In 1941, the parish numbered 35 families. Today there are approximately 600 households participating in church activities at the main church in Muncy. In addition, approximately 300 women at the State Correctional Institution (SCI) in Muncy are parishioners, who attend services at the chapel there. The number of parish members and their involvement in church and community has changed over the years. Their awareness and understanding of the mission to which Jesus calls them continues to evolve.
At the beginning of the twentieth century few Catholics lived in the area. Those who attended Mass traveled distances - for example, by train to Annunciation Church in Williamsport. Through the efforts of several individuals, Bishop Hafey approved the purchase of a property that included an empty parcel and a house at 526 South Main Street, Muncy and assigned a pastor - Fr. Hubert McGranaghan. Given the date of the first mass (Pearl Harbor Day), it is evident that a variety of factors have nurtured and shaped the character of Resurrection Parish. These influences include the global church, the local Christian and other faith communities as well as national and local historical forces that have transformed the social composition and function of the area surrounding the church's location in Muncy.
A number of firsts quickly followed in 1942 with first baptism, first Holy Communion and marriage. Many other "firsts" would occur through the years as the religious, educational, spiritual, service, and social ministries of the parish evolved along with the physical structures that housed some of these functions.

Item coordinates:
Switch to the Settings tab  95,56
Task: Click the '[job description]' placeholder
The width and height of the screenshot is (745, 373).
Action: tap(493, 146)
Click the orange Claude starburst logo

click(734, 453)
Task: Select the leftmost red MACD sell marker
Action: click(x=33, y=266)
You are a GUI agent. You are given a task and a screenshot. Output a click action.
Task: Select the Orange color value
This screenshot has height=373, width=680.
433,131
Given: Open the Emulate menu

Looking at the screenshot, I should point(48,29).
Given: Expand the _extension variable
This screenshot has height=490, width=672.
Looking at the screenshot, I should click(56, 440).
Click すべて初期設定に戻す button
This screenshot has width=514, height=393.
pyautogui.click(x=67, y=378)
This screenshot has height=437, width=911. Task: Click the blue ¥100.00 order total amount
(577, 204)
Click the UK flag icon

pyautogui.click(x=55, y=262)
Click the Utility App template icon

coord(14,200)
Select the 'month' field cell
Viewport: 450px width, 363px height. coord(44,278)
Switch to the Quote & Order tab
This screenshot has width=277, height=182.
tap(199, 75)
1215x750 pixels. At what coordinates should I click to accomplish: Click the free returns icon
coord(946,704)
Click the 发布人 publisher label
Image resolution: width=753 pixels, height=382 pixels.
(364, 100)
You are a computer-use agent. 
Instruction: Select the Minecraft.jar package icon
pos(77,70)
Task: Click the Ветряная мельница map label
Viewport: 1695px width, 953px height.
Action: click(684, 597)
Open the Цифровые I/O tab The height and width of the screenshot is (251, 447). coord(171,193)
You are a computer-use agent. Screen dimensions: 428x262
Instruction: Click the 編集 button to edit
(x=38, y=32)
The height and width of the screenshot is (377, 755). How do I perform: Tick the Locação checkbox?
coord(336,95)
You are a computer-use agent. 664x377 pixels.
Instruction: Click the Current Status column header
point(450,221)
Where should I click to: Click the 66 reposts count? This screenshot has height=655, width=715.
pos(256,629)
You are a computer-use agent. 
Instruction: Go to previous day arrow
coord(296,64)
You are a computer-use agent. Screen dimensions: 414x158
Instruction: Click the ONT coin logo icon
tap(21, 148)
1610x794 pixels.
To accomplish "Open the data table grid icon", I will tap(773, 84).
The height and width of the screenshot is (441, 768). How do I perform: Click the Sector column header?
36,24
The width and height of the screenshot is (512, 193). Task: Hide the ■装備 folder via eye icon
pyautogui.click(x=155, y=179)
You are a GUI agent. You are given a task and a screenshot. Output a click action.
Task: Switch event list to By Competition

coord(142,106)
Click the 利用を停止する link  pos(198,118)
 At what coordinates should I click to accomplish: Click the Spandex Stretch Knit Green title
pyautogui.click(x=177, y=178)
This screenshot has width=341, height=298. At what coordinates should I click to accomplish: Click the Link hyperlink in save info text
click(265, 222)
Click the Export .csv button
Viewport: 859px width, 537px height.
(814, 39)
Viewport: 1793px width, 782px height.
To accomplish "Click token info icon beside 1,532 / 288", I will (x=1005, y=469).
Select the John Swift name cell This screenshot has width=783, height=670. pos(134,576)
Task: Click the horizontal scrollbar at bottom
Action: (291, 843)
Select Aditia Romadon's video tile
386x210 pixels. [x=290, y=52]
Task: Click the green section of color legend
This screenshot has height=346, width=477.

# [Exercise tasks]
**a.** In the parish history, what is the address of the property whose purchase Bishop Hafey approved?
**b.** Carry on the history of Resurrection Parish, starting after its final sentence.

# [Answers for the exercise]
**a.** 526 South Main Street, Muncy

**b.**
Liturgical services are an essential part of the Resurrection community. The first church, a surplus army chapel, was dedicated in 1949. The commitment of celebrants, other liturgical ministers, and the faithful continues to contribute to the vitality of these core faith experiences. Many pastors and members of the congregation have enhanced the liturgical services. The Liturgical Committee has coordinated and developed liturgical services. The music ministry of the parish has a long history including the formation of a parish choir, the use of cantors beginning in the 1970s as song leaders, and the formation of the Resurrection Singers in the early 1970s. Lectors began reading the liturgy of the word in the 1970s. In the 1980s, Eucharistic ministers were established to provide assistance at various liturgies and to bring the Eucharist to homebound parishioners. Altar servers have likewise been active with both girls and boys participating. Several other activities during the liturgical year have extended the spiritual dimension of the season. The Seder Supper during Holy Week has grown through several decades as an enriching experience.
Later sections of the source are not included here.